1 Shanghai Institute of Medical Genetics, Shanghai Children's Hospital, Shanghai Jiao Tong University , Shanghai, P.R. China .
2 Key Laboratory of Embryo Molecular Biology, Ministry of Health and Shanghai Key Laboratory of Embryo and Reproduction Engineering , Shanghai, P.R. China .
Hum Gene Ther. 2018 Feb;29(2):197-203. doi: 10.1089/hum.2017.228.

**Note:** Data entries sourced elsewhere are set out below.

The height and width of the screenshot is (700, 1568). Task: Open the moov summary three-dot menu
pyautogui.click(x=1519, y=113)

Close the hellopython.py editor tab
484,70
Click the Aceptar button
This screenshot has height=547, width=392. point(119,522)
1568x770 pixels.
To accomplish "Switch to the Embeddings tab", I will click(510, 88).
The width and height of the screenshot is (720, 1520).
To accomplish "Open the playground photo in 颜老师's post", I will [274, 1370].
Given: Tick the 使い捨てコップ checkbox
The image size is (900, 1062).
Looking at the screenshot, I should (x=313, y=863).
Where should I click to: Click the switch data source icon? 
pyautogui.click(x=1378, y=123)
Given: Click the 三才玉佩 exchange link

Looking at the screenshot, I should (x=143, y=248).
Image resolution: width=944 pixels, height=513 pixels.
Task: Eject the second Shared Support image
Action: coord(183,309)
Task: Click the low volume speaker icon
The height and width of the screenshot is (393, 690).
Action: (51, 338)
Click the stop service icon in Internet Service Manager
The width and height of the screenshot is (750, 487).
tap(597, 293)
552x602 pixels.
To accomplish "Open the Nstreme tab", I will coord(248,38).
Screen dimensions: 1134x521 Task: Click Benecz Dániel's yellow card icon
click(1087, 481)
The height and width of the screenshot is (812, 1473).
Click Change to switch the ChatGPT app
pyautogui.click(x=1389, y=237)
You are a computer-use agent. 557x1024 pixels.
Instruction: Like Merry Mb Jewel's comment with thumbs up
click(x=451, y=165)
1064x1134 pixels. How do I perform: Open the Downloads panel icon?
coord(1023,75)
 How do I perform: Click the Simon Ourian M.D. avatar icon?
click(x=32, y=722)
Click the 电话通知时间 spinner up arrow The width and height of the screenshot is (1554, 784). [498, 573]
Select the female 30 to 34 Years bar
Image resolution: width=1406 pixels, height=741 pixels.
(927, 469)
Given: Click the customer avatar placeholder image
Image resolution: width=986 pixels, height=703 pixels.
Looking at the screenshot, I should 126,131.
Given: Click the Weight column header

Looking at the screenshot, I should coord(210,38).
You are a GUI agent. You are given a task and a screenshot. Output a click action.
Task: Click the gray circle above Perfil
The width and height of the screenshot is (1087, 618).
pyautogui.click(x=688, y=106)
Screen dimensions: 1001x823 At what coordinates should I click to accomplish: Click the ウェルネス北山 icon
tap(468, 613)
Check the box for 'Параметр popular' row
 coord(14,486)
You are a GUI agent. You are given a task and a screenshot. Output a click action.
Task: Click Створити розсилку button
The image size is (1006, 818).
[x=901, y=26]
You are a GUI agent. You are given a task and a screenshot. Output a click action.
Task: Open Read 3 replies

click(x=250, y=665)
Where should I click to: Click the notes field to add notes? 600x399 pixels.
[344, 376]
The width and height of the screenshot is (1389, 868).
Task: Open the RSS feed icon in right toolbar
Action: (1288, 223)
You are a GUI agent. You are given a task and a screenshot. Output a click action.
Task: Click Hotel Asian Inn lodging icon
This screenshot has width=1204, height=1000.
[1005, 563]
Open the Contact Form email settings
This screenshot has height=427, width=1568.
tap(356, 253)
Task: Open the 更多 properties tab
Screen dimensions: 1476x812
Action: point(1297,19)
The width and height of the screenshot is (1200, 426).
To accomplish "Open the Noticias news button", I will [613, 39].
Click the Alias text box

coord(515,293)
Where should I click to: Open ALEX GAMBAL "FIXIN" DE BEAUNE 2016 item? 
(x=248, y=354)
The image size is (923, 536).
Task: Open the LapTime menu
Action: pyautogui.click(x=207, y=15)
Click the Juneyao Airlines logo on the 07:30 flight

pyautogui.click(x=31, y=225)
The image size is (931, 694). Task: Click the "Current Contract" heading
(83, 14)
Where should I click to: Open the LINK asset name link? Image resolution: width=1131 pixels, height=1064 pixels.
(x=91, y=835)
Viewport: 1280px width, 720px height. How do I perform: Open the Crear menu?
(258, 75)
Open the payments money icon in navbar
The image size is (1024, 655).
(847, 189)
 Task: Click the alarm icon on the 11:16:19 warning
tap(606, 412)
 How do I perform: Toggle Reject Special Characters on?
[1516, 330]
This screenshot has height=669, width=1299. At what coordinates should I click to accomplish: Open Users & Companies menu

Thalassemia is a recessive monogenic hematological disease associated with reduced amounts of functional hemoglobin caused by mutations/deletions in at least one of the globin genes. This disease has attracted significant attention throughout the years in terms of genetic diagnosis and developments in gene and cell therapy. Here, recent progress is reviewed in the genetic diagnosis and development of therapeutics for thalassemia, particularly β-thalassemia, in China and around the world.
地中海贫血是一种隐性单基因血液疾病,由至少一个珠蛋白基因的突变/缺失导致功能性血红蛋白数量减少。多年来,这种疾病在基因诊断以及基因和细胞治疗方面的发展引起了广泛关注。本文综述了中国及世界范围内地中海贫血(尤其是β-地中海贫血)的遗传诊断和治疗方法的最新进展。